Zagubiony nastolatek i zdrajca ludzkości

“Kid’s Story” (“Historia ucznia”) to czwarta i ostatnia krótkometrażówka bazująca na scenariuszu przygotowanym przez Wachowskich. Bohaterem opowiastki jest Michael Karl Popper, uczeń amerykańskiego liceum, który zmaga się z poczuciem braku realności świata. Nastolatek, niezrozumiany przez swoje otoczenie, rozpaczliwie szuka pomocy w Internecie. Wierzy, że osobą, która może mu pomóc, jest użytkownik ukrywający się pod pseudonimem Neo. Życie młodzieńca komplikuje się jeszcze bardziej, gdy o jego wątpliwościach dowiadują się bezwzględni agenci. “Program” (“Program”) to filmik nawiązujący do wykorzystanego w pierwszej części “Matrixa” motywu zdrajcy. Opowieść rozpoczyna się podobnie jak “Final Flight of the Osiris”. Mamy tutaj kobietę i mężczyznę, którzy - podłączeni do programu szkoleniowego - trenują swoje umiejętności bojowe. Sceneria, w której rozgrywają się wydarzenia, przypomina dawną Japonię. W pewnym momencie mężczyzna porusza temat tęsknoty za utraconym życiem w Matriksie. Zwierza się, że chce do niego powrócić i całkowicie zapomnieć o Realnym Świecie. Prosi też swoją rozmówczynię o wsparcie. Jaka będzie jej reakcja?


Wybitny lekkoatleta i niesforne zwierzę

“World Record” (“Rekord świata”) jest wariacją na temat motywu przekraczania ludzkich ograniczeń w wirtualnej rzeczywistości. Krótkometrażówka wprowadza również nową koncepcję, a mianowicie możliwość przypadkowego i niespodziewanego odkrycia prawdy. Bohater filmiku to wyjątkowo uzdolniony biegacz, świeżo upieczony rekordzista świata. Niestety, jego wynik jest tak niezwykły, że zostaje uznany za oszustwo i unieważniony. Upokorzony sportowiec, któremu w dodatku grozi kontuzja, decyduje się wziąć udział w kolejnych zawodach, aby udowodnić swoją nadludzką szybkość. “Beyond” (“Nawiedzony dom”) jest łagodną opowiastką poświęconą skutkom drobnego błędu systemowego. Poznajemy tę historię przez pryzmat doświadczeń japońskiej nastolatki, która - choć nieświadoma istnienia Matrixa - staje się świadkiem wielu nadnaturalnych zjawisk. Wszystko zaczyna się od kota głównej bohaterki, który pewnego dnia nie wraca do domu o swojej ulubionej porze. Zaniepokojona właścicielka dowiaduje się, że czworonóg przebywa w tajemniczej ruderze zwanej nawiedzonym domem. Dziewczyna postanawia wejść do budynku i odnaleźć swojego pupila.

> _ZAPISANE DANE_:

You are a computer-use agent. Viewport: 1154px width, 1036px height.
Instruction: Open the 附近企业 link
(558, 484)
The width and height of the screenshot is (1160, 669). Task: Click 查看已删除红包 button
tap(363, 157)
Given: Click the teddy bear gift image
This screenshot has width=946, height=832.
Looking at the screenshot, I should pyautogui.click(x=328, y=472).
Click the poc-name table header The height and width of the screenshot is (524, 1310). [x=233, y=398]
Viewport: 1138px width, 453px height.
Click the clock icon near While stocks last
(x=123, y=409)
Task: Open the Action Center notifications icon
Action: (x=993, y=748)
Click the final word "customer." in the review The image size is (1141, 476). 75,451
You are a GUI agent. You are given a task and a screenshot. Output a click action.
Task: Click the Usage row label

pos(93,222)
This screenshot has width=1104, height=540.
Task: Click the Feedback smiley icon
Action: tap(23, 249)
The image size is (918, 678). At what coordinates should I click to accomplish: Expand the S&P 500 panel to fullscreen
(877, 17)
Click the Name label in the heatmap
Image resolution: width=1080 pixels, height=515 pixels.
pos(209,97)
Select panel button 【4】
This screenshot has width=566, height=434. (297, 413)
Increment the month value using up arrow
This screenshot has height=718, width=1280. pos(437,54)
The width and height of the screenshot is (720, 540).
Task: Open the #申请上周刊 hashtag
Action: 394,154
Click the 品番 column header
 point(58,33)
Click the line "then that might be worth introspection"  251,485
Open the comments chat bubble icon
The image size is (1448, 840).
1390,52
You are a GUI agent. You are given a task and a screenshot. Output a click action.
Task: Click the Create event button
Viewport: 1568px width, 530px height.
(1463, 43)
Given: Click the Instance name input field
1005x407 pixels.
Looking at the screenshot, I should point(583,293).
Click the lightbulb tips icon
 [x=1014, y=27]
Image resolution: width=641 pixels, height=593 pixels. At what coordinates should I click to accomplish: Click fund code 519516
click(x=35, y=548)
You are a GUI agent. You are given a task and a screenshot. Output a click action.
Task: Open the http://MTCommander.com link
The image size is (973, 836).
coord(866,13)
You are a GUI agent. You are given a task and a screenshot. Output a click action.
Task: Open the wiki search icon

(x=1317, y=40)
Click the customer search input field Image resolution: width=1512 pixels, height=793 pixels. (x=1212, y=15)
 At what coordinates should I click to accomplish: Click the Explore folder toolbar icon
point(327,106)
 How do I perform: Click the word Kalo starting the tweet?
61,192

> _TREŚĆ ZADANIA_:
**1)** Wypisz wszystkie polskie tytuły, które w tekście o filmach krótkometrażowych podano w nawiasach obok tytułów angielskich.
**2)** Dopisz dalszy ciąg tekstu o filmach krótkometrażowych, zaczynając od miejsca po jego ostatnim zdaniu.
Wiersze pochodzą z innego źródła niż tekst.

> _ODPOWIEDZI_:
**1)**
Historia ucznia
Program
Rekord świata
Nawiedzony dom

**2)**
Staroświecki detektyw i pojmany robot

“A Detective Story” (“Opowieść detektywa”) to czarno-biała animacja nawiązująca do starych filmów kryminalnych i detektywistycznych. Nastrojowego charakteru dodaje jej narracja pierwszoosobowa prowadzona przez głównego bohatera: zdziwaczałego, staroświeckiego detektywa zmagającego się z problemami finansowymi. Mężczyzna, rozczarowany nudnymi zleceniami i niskimi zarobkami, rozważa możliwość zmiany zawodu. Porzuca jednak tę myśl, kiedy zostaje wynajęty do schwytania hakera… a raczej hakerki… o pseudonimie Trinity. Detektyw wie, że na temat Trinity krążą niesamowite legendy. “Matriculated” (“Zniewolony”) to próba alternatywnego spojrzenia na maszyny funkcjonujące w Realnym Świecie. Krótkometrażówka ukazuje poczynania pewnej kobiety - zapewne uczonej - pracującej na rzecz Syjonu. Bohaterka, działająca w porozumieniu ze swoimi współpracownikami, stara się złapać jednego z inteligentnych robotów. Przedsięwzięcie kończy się sukcesem. Grupa naukowców postanawia przeciągnąć maszynę na stronę ludzi, ale nie poprzez przeprogramowanie, tylko poprzez perswazję i dyplomację. Czy to również przyniesie pożądane efekty?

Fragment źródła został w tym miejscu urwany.